The next two days are so full of history, places, familiar names, words, images, thoughts and emotions that it is impossible to do it all justice in a series of short posts but I will try my best...
Our day begins after breakfast when we are collected from our hotel by our guide for the day, the brilliant Ken Lees. We pile into a people-mover with two other Australians - young women from the eastern states who just finished walking the Coast to Coast in the UK(!) and now visit the Somme to find the grave of a relative. Our first stop is the Franco-Australian Museum in Villers-Bretonneux, a town forever indebted to Australia, first for sacrificing so many to liberate the town in 1918, and second for the generosity of Australia to rebuild after the war.
Outside the Franco-Australian Museum, Villers-Bretonneux |
The museum personalises the war and introduces some truly heart-wrenching stories of loss, grief and remembrance.... like the touching tale of the repatriation of the body of an Unknown Soldier to the National War Memorial in Canberra on 11 November 1993 and his honour guard, from humble air crew while in transit to the handful of remaining veterans waiting to welcome him back to home soil.

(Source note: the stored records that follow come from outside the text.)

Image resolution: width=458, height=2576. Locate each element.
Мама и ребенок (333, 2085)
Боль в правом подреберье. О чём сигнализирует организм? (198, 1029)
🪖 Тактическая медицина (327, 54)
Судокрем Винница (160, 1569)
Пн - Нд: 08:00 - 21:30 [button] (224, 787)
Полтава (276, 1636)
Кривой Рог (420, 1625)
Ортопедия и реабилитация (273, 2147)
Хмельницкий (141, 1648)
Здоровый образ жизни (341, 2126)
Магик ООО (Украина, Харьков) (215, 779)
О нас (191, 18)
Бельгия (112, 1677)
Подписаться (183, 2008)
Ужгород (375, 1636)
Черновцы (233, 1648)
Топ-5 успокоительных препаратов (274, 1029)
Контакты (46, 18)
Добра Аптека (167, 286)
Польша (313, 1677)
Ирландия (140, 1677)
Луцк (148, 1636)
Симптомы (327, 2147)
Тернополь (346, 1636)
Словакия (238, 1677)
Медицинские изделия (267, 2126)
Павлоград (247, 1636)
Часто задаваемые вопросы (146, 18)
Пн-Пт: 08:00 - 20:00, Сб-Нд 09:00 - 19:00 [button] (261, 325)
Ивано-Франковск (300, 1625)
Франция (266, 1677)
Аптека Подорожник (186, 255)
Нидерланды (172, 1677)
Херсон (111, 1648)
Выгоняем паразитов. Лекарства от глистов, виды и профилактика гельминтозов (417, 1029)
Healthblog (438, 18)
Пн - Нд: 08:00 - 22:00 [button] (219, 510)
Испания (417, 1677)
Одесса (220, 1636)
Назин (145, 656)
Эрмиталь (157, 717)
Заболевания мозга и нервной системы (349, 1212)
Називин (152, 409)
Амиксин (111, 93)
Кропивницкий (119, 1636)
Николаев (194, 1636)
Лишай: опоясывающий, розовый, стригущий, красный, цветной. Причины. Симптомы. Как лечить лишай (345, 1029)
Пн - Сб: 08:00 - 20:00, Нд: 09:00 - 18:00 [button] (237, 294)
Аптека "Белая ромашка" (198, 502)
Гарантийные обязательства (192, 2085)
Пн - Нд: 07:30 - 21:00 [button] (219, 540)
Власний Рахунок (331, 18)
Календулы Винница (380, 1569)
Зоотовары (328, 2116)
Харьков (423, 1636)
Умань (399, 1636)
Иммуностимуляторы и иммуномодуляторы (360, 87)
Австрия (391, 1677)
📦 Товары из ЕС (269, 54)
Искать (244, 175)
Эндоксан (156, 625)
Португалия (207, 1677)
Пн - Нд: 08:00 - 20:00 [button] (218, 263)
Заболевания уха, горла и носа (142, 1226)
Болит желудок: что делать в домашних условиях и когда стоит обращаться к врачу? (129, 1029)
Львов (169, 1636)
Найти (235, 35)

The unimaginable grief of a farming family from Western Australia - to have lost two sons less than a year apart |
In Villers-Bretonneux the kinship between France and Australia is very real. Street names reflect places in Australia, and every day the kids at the primary school play beneath a sign that tells them in big green and gold letters to never forget.
Our next stop is the Australian National Memorial where a central tower emerges from a wall with fringing pavilions ... the length of the wall a terrible measure of the amount of space needed to accommodate the 11,000 names of the Australian missing who died in France. It was opened in 1938 only to be caught up in the terrible years of WWII. We climb the stairs to the top of the tower and see the pockmarks left in the stonework from German bullets from the Second World War.
At the Australian National Memorial |
From up here we can also see the 'roof' of the Sir John Monash Centre. This is what we've really come here to see as the Centre was only opened on ANZAC Day this year. Dug into the earth behind the Memorial, it is completely hidden at ground level.
Looking down at the Sir John Monash Centre |
We spend a couple of hours at the Centre and it is quite spectacular. Many of the materials used to construct the building were imported from Australia and it is all richly coloured timbers and high quality finishes. No audio guides here. Rather, an app that uses the GPS location of your phone, and free wifi. Around the walls are huge screens that sync with the app and start playing audio depending on your location. Moving around the screens you get a sense of Australia in the war... leaving home, winter in the Somme, the battles and the aftermath.
High tech inside the Sir John Monash Centre |
Back outside in the sunshine, we look across the valley of the River Somme. The sedate sugar beet fields belie the area's past. A century on and, according to our guide, the landscape is much the same as it would have been at the start of the war. By war's end, there wasn't a tree left standing and it was more moonscape than pastoral landscape.
The Somme Valley |
A poignant reminder at the Sir John Monash Centre |
After some lunch we take our leave of the SJMC and go to Le Hamel, where Sir John Monash won a decisive battle in July 1918 - the first 'modern' battle combining infantry, artillery, tanks and air support. Speaking of airplanes, it is from here that we can also look out to Corbie, where the infamous Red Baron was shot down.
Australian Corps Memorial Park |
The words of French Prime Minister, Georges Clemenceau, uttered in July 1918, grace the wall of the Australian Corps Memorial at Le Hamel:
When the Australians came to France, the French people expected a great deal of you… We knew that you would fight a real fight but we did not know that from the very beginning you would astonish the whole continent… I shall go back tomorrow and say to my countrymen, "I have seen the Australians. I have looked in their faces. I know that these men will fight alongside of us again until the cause for which we are all fighting is safe for us and for our children"
Our guide, Ken takes us to a small cemetery, one of thousands dotted across the region. All Commonwealth graves are beautifully maintained by the Commonwealth Graves Commission. After the war, Commonwealth soldiers received uniform white headstones so there would be no differentiation on basis of rank, class, or belief. These were men who fought and died together and so are remembered in death as equals. Those who were fortunate enough to be identified had their names on their headstones and a short personal inscription offered by their families. But there are so many unknown soldiers buried here - identified only by their nationality or army unit, sometimes their resting place marked only as being somewhere in the vicinity. Of all the cemeteries, today we visit this particular one because the combined efforts of Ken and our fellow tourist have revealed it to be the final resting place of her relative. She visits the grave and Ken tells us a bit about her ancestor's service record. It is a touching, personal tale of WWI that brings today's tales of epic battles down to a more relatable level.
And so on a beautifully sunny Sunday afternoon, four Australians and an English war historian remember a young Australian man who fought and died on the other side of the world, decades before any of us were born and could ever fully grasp the magnitude of what he, and so many others, did so that we might live free.